YOUR GOAL — Translate this sentence from the article on AHPRA-compliant Google Ads copy below into Spanish: "What makes psychology different isn't a legally stricter standard."

PROVIDED TEXT —
Compliance
AHPRA-compliant Google Ads copy for psychology clinics
How to convert without putting your registration at risk.
By Pete Flynn · 3 May 2026 · 8 min read
Psychology marketing in Australia sits under Section 133 of the Health Practitioner Regulation National Law, which prohibits testimonials and certain misleading claims for every AHPRA-regulated profession, not just psychology. What makes psychology different isn't a legally stricter standard. It's that the patient is often vulnerable, the therapeutic relationship is more sensitive than in most other professions, and a sloppy line of ad copy can both put off the patient and expose the practitioner to a complaint. Most generic agencies don't know the rules at all, which is how psychology clinics end up with campaigns that book some patients and quietly create regulatory risk at the same time. This article walks through the lines that matter, and what good ad copy looks like inside them.
Three things you cannot do
First: no testimonials about clinical aspects of the service. Section 133 of the National Law prohibits testimonials in advertising for any regulated health service, with AHPRA defining a testimonial as a recommendation or positive statement about the clinical aspects of the service. 'I felt so much better after my sessions' crosses that line because it's commenting on a clinical outcome. 'The reception team was friendly and the clinic was easy to find' does not, because it's about customer service. The carve-out is narrower than most clinics realise, and the maximum penalty for getting it wrong was lifted in 2022 to $60,000 for an individual.

SOURCE MATERIAL —
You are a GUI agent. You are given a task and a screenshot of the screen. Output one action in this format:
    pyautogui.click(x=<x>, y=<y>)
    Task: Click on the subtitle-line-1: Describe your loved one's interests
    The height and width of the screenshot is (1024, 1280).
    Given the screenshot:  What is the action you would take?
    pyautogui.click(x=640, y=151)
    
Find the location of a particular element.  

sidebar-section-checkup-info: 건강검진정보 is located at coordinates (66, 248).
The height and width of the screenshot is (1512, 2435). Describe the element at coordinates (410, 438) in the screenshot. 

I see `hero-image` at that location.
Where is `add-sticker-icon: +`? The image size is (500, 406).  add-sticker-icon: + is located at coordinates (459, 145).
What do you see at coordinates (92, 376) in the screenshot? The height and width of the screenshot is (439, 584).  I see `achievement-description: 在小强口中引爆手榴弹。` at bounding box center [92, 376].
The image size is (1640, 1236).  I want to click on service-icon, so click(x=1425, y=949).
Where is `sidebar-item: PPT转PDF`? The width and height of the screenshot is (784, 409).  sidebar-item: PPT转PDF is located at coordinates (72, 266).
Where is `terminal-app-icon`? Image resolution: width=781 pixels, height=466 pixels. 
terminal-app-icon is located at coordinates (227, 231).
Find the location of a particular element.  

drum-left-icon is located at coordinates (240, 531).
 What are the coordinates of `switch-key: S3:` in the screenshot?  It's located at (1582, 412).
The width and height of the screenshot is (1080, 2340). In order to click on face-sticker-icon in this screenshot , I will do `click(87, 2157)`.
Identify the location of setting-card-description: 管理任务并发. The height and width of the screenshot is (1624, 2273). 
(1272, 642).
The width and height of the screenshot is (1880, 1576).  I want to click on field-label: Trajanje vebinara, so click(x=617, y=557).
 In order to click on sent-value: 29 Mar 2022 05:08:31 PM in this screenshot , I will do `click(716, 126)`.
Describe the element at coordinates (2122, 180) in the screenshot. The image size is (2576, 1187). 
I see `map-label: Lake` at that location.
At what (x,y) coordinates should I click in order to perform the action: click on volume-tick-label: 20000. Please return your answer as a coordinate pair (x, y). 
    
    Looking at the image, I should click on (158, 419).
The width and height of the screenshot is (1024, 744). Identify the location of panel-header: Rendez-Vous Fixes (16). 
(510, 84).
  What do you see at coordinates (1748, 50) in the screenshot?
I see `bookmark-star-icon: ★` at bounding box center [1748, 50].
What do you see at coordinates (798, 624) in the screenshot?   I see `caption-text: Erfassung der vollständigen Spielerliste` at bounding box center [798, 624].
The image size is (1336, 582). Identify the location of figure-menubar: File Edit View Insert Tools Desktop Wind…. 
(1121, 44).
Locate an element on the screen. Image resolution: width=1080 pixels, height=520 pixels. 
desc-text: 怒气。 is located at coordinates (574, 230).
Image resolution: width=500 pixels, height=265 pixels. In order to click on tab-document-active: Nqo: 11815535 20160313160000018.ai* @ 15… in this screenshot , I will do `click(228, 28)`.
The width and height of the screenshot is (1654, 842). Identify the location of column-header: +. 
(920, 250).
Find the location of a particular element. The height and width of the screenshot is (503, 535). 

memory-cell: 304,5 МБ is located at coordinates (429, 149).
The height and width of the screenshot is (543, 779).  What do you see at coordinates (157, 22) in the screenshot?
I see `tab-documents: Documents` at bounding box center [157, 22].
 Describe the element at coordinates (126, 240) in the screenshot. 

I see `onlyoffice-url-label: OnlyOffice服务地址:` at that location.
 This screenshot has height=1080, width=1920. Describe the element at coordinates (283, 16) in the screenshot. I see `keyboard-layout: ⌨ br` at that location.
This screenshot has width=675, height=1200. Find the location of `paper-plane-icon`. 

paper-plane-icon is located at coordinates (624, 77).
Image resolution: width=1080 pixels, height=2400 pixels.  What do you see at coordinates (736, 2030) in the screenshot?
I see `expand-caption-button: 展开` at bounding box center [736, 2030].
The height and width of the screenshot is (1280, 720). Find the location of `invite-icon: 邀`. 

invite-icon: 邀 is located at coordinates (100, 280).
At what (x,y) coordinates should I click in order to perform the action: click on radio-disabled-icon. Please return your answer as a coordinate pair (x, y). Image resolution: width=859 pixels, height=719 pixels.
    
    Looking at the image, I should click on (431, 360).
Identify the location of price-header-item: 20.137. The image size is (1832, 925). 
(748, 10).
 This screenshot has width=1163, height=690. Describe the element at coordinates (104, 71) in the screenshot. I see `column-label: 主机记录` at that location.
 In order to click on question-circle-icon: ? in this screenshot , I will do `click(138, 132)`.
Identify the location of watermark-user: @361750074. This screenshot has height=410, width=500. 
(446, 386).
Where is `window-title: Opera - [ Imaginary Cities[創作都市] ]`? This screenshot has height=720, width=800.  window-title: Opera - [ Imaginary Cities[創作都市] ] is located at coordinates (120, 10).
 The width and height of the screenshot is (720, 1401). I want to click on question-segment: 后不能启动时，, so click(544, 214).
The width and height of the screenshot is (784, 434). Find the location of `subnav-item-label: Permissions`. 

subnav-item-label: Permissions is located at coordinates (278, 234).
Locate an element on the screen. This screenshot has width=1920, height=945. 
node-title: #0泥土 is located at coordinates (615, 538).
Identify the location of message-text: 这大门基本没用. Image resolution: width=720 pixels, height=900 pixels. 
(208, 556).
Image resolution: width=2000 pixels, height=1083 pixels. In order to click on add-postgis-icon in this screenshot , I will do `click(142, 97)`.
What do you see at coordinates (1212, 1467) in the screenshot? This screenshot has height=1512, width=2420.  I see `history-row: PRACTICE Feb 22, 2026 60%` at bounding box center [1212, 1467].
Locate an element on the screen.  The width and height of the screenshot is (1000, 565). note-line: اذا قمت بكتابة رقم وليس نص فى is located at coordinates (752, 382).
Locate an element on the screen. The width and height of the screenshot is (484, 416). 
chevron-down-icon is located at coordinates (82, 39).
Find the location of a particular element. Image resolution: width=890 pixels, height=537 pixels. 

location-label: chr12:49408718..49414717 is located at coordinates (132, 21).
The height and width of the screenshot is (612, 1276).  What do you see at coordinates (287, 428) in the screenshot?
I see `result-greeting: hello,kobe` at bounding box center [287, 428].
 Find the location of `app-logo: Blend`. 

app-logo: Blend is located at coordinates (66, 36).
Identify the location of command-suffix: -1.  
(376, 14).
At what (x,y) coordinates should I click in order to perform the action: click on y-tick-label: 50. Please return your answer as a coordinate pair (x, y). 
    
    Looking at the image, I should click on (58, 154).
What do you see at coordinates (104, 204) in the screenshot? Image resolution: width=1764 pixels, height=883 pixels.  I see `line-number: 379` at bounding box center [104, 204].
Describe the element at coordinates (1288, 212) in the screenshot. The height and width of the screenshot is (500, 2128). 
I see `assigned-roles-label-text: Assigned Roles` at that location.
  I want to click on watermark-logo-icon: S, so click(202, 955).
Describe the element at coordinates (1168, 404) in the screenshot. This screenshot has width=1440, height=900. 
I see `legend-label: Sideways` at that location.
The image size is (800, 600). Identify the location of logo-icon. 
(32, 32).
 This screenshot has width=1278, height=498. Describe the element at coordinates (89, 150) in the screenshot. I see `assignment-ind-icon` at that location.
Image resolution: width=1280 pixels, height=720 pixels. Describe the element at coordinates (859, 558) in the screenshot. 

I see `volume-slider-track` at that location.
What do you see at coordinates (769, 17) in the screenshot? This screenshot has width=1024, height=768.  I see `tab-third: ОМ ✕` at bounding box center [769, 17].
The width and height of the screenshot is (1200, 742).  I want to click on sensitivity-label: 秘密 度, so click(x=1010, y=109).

WORKED SOLUTION — Lo que distingue a la psicología no es un estándar legalmente más estricto.